* **Activity**
In the records below, find the line containing "1024x658 pixels. At" and return it together with every later line, exactly as written; pictures are to be omitted.

* **Stored items**
·····
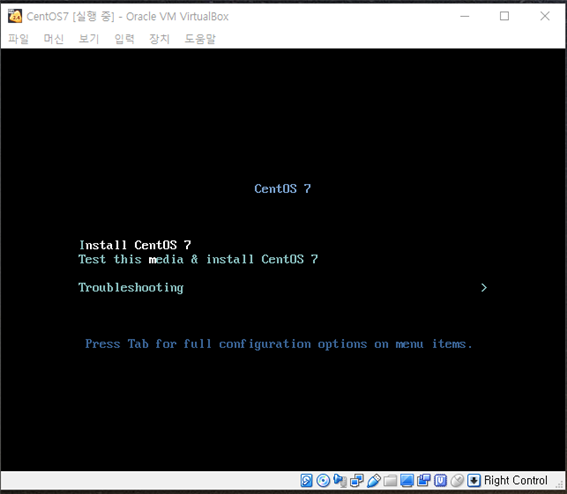Open the network adapters status icon
This screenshot has width=567, height=494.
tap(357, 481)
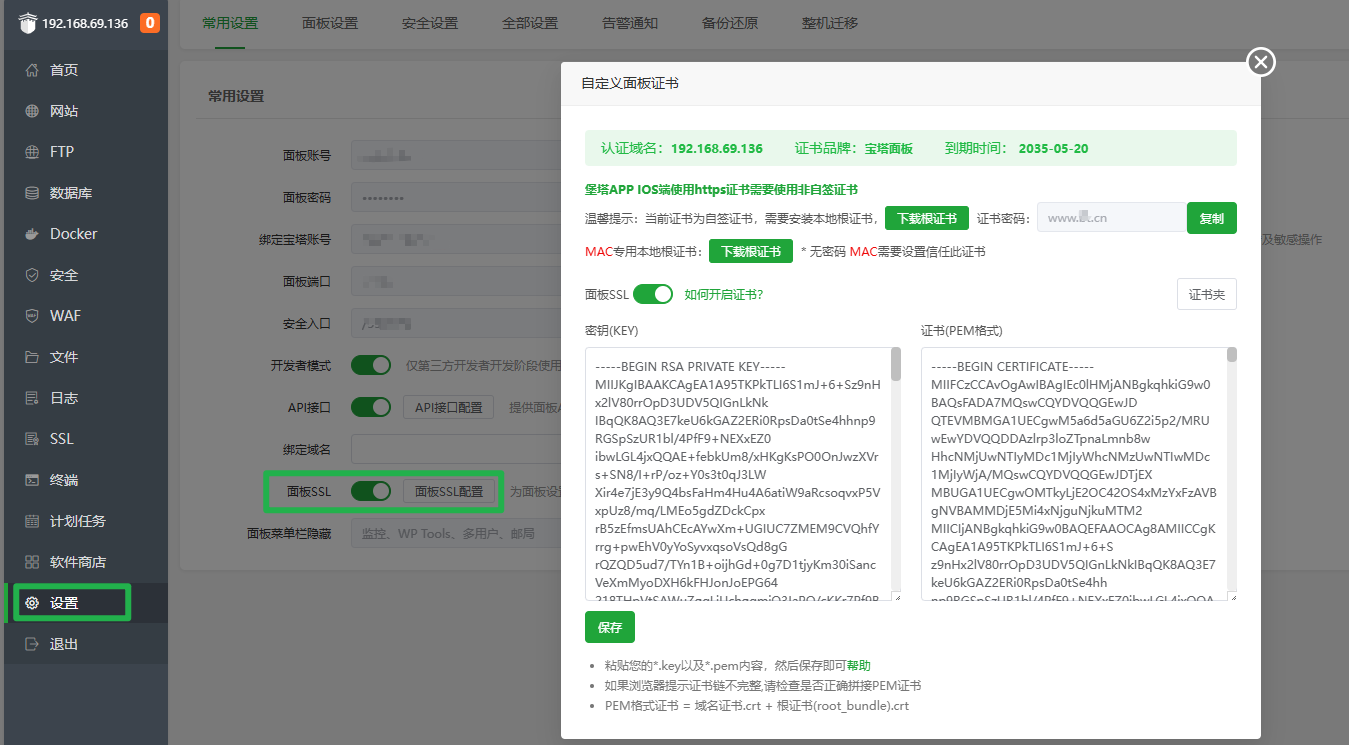Open the 证书夹 certificate folder button
1349x745 pixels.
(1206, 294)
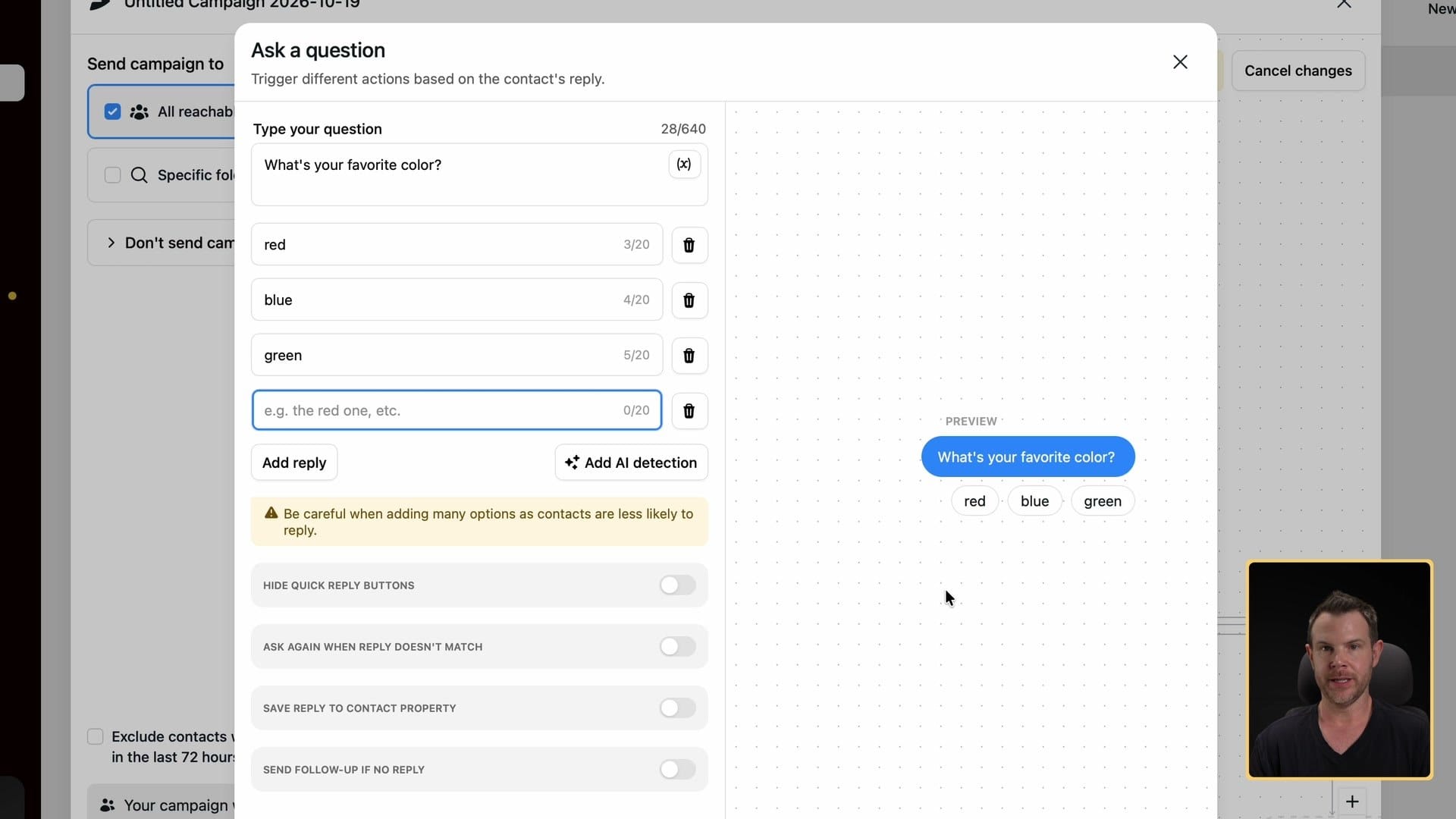Image resolution: width=1456 pixels, height=819 pixels.
Task: Click the All reachable contacts people icon
Action: [x=139, y=112]
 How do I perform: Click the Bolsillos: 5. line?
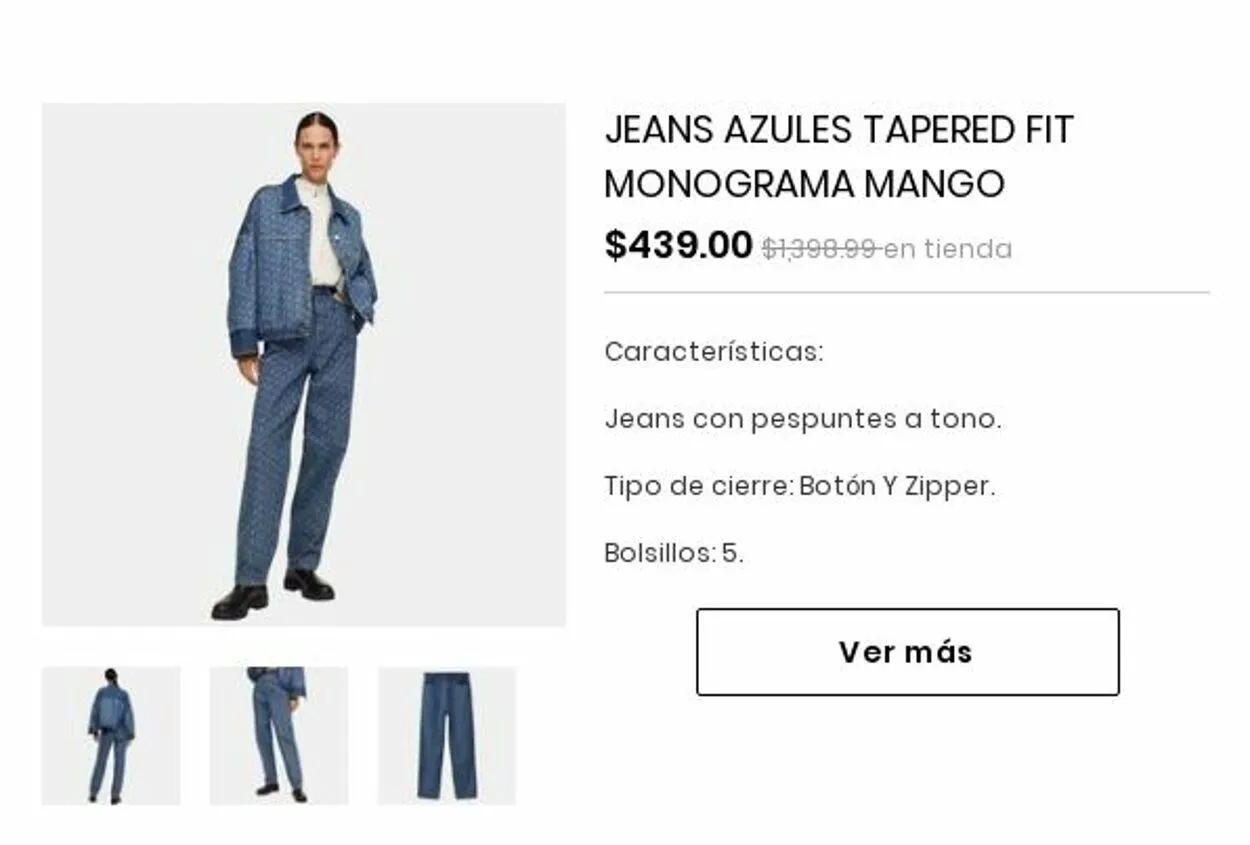(x=674, y=553)
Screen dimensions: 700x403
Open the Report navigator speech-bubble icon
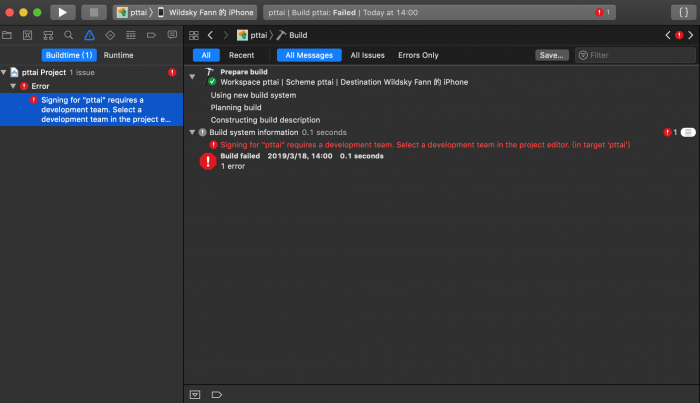(171, 35)
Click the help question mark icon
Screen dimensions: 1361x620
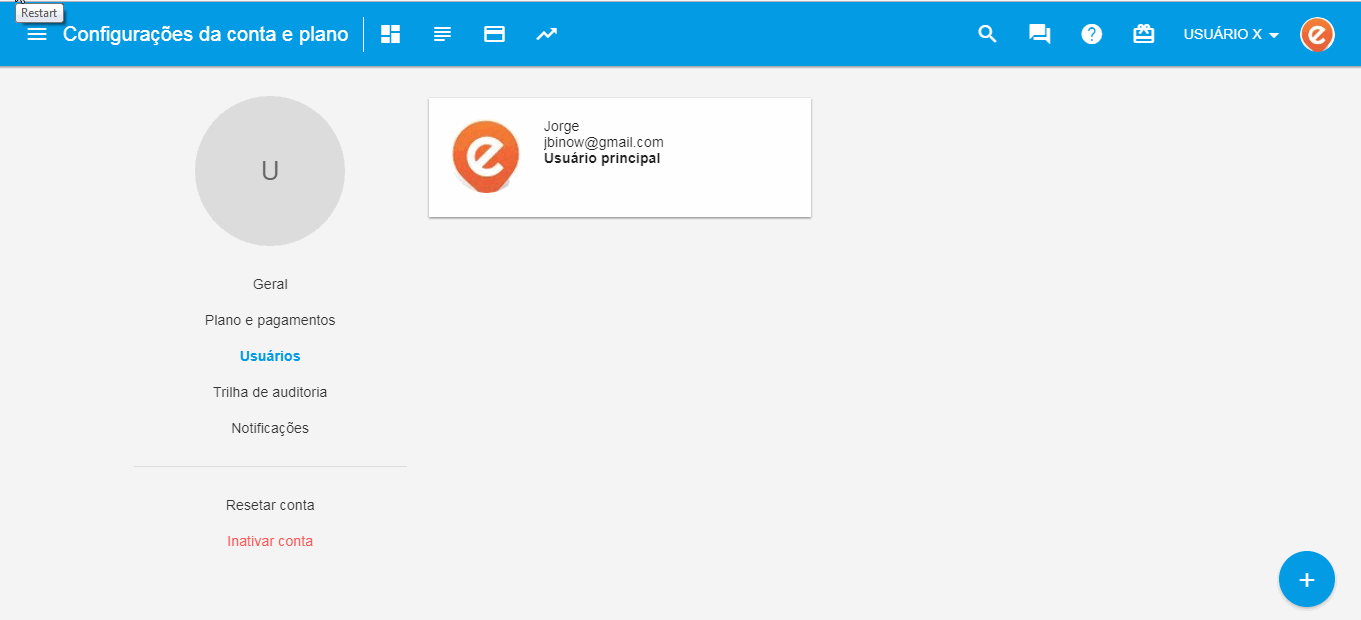pos(1092,34)
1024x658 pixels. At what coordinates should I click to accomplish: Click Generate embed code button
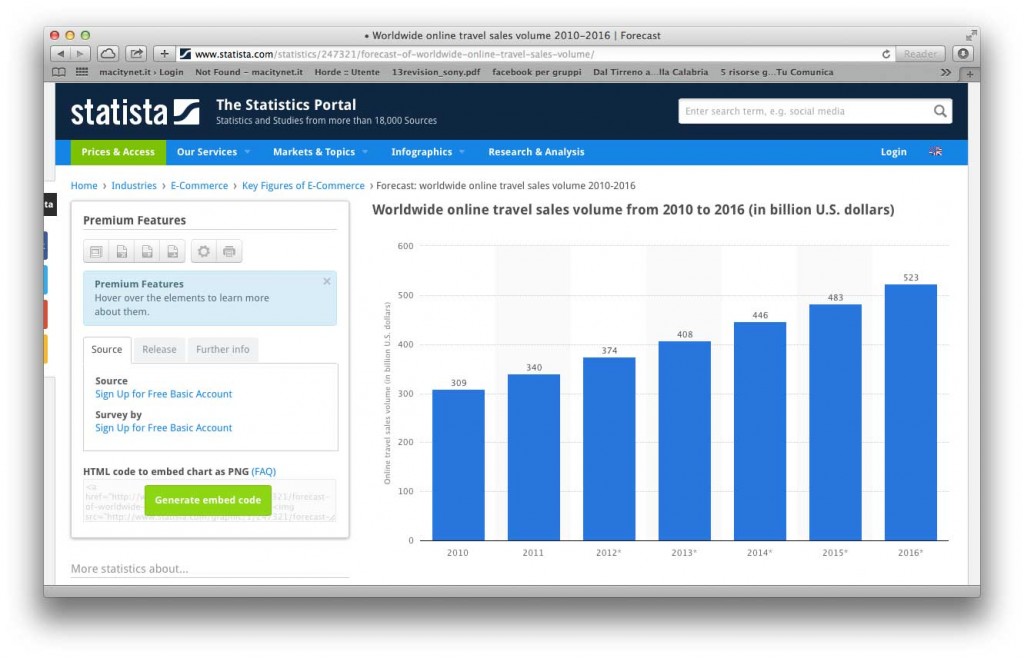click(x=208, y=500)
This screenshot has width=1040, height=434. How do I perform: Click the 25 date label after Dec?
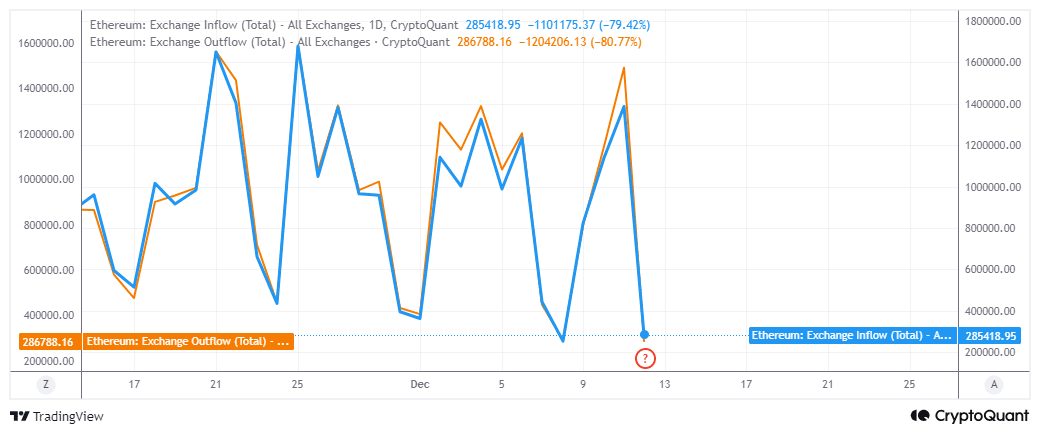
·····
* **Completed exercise**
1024x658 pixels. At what coordinates should I click to accomplish: Click Generate embed code button
click(x=208, y=500)
This screenshot has width=1040, height=434. How do I perform: Click the 25 date label after Dec?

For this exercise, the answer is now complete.